Keeping your yard pesticide-free is good for everyone’s health including your kids, pets, and feathered visitors.
Tips for Setting up a Birdbath in Your Yard
When selecting and placing a birdbath, it is important to think like a bird.
Here are some things to keep in mind while shopping for a birdbath or perusing do-it-yourself ideas.
- Material – a slightly rough surface helps birds with their footing. Make sure the material is suitable for your climate.
- Shape – a flat wide basin with a graduated slope and a rim will serve birds of various sizes. Smaller birds can stick to the shallower section near the edge and larger birds can wade further into the middle. A rim gives the birds a place to perch while they are getting a drink or drying off.
- Pedestal – if an outdoor cat lives at your house or wild animals visit regularly, raising the birdbath basin on a pedestal, stand, or table is important for the birds’ safety.
- Accessories – automatic refilling pumps, deicers, and ripple creating devices are just a few of the items you can purchase to enhance your birdbath. Keep it simple.
Like in real estate, placing a birdbath is all about location, location.
- Out in the Open – place your birdbath in an open area with a 360° view so birds can spot predators and easily escape if necessary.

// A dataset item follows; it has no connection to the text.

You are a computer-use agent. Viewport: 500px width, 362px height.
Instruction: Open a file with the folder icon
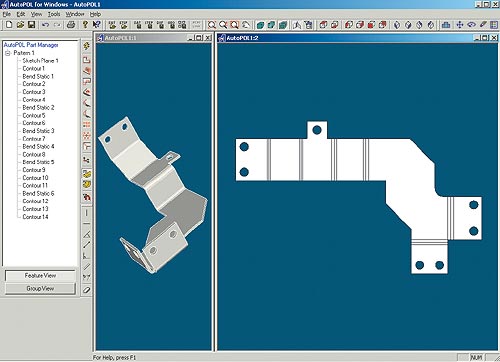tap(20, 25)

- Nearby Cover – select a location with shrubs, trees, or a fence nearby to provide birds with an easy and close place to fly to escape danger or dry off.
- A Room with a View – for your own enjoyment situate your birdbath so you can see it from a window or sliding glass door. This will also help you remember to refill and clean it.

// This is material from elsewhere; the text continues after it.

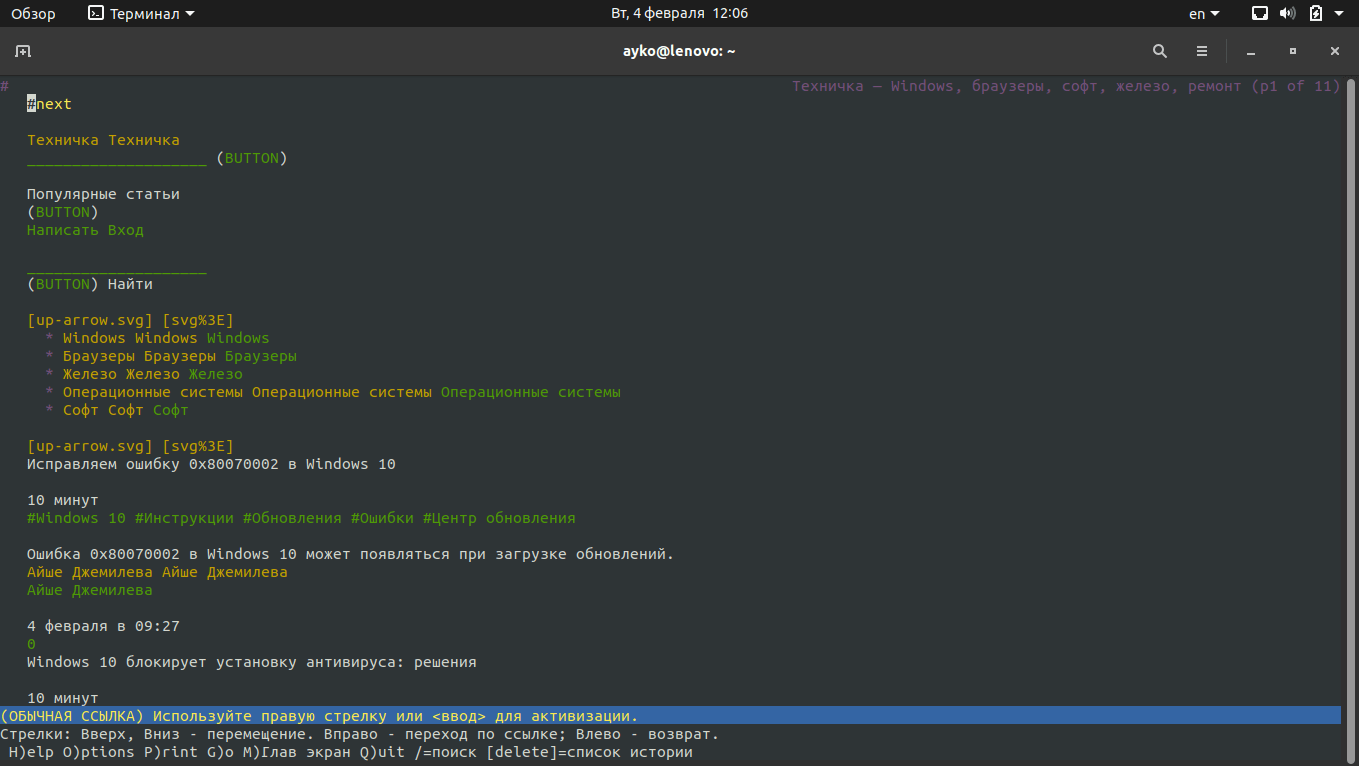Select the #next link at top
The width and height of the screenshot is (1359, 766).
tap(50, 104)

Maintaining a birdbath takes only a few minutes a day.
- Clear Out – remove leaves and debris that fall into your birdbath. Sometimes birds bring and leave behind things like peanut shells or twigs. Bird poop is inevitable. An old broom works well for sweeping out water and debris.
- Refill – keep your birdbath filled with fresh water each day to prevent mosquitoes from using it as a nursery and to keep birds coming back.

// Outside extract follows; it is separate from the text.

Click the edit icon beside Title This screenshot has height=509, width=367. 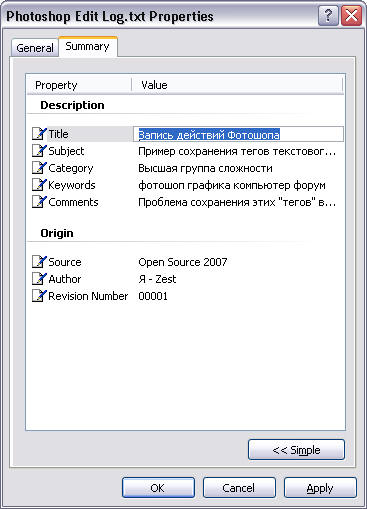tap(39, 134)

- Clean – scrub your birdbath if it accumulates algae, moss, or a layer of slippery gunk.
Bird Social Media
Making your birdbath a premier destination in your neighborhood will ensure the birds who visit it will give you good reviews via the bird equivalent of social media.
This excerpt from Erica Cirino’s Audubon article Why You Should Keep Your Birdbath Clean had me laughing out loud.
Birds don’t have their own version of Airbnb, but if they did, you can imagine the comments they might leave behind.
“The yard was lovely, with lots of seed and a relaxing vibe . . . until the Sharp-shinned Hawk arrived.” Or maybe: “Post advertised a beautiful, glistening birdbath, but when we got there, we found a mosquito-infested swamp bowl instead.”
A birdbath need not be expensive or complicated. The ideal birdbath is the one that consistently attracts birds and that you can easily keep refilled and clean.
Summer is a good time to set up a birdbath because it is hot and/or dry in many areas meaning that birds are looking for consistent water sources. Put a birdbath in your yard this weekend, fill it with water, and soon you will have birds splashing and singing right outside your window.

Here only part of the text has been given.